Activity: Return all lines of the data in which the string "computer" occurs.

Input data:
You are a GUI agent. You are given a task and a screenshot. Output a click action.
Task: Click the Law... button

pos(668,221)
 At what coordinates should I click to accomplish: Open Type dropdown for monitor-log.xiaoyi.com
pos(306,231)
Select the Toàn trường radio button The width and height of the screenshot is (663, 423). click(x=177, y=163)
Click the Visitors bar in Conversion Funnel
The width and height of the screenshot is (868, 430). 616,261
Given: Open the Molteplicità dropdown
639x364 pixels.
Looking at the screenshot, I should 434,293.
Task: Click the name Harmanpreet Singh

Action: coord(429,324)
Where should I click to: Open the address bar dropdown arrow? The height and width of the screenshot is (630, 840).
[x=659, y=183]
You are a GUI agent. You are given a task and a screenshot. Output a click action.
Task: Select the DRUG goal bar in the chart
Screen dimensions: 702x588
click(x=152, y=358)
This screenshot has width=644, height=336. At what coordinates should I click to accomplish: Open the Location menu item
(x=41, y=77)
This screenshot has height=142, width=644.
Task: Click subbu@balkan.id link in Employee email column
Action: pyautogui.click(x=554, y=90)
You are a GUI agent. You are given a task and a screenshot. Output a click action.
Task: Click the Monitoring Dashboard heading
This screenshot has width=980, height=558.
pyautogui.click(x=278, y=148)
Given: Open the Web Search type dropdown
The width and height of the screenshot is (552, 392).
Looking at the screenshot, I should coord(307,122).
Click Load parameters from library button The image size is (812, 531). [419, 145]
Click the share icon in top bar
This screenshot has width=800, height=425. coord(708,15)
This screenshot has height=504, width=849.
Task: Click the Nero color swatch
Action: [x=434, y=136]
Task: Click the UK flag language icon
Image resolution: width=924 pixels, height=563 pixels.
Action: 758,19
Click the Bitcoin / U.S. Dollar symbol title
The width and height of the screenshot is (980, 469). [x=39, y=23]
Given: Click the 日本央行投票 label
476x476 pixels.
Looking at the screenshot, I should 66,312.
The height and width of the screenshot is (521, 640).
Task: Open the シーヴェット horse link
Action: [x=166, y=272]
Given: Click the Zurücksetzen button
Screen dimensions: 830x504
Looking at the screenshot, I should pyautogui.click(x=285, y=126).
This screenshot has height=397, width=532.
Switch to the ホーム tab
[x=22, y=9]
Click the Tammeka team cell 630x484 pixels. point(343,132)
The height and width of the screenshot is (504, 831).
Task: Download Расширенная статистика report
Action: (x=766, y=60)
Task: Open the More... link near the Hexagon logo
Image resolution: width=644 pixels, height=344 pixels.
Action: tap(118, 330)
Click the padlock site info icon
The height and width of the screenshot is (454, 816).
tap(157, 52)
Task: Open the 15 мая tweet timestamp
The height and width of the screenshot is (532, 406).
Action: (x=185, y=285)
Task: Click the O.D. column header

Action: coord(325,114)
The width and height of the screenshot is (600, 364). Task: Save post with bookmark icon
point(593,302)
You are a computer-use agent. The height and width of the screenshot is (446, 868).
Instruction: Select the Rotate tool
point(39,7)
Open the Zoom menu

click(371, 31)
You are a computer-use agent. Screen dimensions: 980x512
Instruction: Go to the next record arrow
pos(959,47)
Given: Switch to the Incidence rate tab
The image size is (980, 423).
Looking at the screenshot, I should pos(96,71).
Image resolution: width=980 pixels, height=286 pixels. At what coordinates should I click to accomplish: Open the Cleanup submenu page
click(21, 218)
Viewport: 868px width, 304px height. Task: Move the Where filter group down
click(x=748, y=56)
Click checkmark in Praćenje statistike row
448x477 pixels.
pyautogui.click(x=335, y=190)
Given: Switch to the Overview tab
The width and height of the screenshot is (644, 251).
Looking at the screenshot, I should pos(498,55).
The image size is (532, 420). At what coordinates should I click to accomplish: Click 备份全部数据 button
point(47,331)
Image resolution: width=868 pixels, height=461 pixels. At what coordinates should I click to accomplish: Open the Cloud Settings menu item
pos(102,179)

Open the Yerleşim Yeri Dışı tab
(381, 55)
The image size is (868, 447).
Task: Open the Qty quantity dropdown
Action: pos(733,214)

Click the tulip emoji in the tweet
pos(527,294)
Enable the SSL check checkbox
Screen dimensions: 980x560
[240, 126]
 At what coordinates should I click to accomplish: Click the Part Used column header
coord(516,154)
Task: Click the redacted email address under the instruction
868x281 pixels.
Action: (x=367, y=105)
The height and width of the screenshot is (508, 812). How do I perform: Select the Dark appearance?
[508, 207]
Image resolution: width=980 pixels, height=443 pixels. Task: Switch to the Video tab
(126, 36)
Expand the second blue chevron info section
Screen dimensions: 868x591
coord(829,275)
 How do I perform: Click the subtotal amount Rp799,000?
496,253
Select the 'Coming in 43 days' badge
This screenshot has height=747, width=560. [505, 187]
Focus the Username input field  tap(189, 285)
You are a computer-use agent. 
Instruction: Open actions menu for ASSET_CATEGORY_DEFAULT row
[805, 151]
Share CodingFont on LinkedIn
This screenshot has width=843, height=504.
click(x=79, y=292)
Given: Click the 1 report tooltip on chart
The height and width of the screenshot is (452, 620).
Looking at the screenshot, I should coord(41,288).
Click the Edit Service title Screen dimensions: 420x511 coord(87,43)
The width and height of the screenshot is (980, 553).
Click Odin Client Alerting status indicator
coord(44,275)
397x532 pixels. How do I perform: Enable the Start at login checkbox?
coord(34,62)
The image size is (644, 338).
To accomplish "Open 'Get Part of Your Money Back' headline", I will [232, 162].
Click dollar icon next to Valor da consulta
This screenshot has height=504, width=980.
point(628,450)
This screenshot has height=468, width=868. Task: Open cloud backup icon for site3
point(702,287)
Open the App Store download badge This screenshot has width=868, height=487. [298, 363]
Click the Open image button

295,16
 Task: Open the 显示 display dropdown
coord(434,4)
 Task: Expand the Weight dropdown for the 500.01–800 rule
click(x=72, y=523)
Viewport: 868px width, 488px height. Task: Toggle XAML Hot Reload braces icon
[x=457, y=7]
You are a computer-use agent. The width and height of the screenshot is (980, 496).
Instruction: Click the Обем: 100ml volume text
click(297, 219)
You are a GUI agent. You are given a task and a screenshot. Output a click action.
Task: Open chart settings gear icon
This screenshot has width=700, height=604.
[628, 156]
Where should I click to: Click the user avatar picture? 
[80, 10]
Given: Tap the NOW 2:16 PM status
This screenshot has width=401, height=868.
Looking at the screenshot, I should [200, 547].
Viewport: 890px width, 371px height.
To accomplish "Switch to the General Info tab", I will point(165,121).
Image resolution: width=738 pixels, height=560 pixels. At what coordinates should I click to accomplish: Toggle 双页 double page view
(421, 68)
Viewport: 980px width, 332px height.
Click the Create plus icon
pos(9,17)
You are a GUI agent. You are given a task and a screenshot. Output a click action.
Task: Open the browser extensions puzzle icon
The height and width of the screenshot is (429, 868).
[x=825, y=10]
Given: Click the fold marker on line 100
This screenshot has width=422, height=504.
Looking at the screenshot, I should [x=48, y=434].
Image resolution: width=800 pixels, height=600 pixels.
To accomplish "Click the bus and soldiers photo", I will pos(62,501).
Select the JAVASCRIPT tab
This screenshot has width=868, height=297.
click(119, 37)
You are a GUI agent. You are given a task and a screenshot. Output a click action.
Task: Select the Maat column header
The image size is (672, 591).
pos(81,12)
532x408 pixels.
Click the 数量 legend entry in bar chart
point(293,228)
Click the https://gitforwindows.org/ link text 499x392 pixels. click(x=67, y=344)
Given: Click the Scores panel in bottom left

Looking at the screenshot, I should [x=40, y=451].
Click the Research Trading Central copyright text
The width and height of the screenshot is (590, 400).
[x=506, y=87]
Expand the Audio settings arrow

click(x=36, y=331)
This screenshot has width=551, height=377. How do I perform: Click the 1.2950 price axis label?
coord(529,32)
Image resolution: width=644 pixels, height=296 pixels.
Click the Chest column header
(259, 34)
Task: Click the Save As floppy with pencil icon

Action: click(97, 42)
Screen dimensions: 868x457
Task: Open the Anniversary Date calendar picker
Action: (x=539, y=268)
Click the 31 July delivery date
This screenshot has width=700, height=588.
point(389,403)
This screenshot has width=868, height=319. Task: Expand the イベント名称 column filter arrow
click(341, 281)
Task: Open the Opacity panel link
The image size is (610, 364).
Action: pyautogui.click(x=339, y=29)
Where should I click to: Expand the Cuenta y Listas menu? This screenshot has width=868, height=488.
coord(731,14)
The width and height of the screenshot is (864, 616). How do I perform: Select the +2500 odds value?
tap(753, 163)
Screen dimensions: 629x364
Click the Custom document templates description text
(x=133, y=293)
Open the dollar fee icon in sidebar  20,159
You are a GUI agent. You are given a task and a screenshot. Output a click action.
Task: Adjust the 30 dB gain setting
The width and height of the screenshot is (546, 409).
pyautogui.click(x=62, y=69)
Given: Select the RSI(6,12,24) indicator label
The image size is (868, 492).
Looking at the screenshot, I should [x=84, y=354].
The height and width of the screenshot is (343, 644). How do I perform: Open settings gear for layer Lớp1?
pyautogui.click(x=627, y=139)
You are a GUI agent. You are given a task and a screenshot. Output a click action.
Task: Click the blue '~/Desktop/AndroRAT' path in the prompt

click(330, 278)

Finished task:
You are a computer-use agent. The height and width of the screenshot is (446, 868).
You are a computer-use agent. Screen dimensions: 980x512
You are a computer-use agent. 
You are a computer-use agent. The width and height of the screenshot is (980, 496).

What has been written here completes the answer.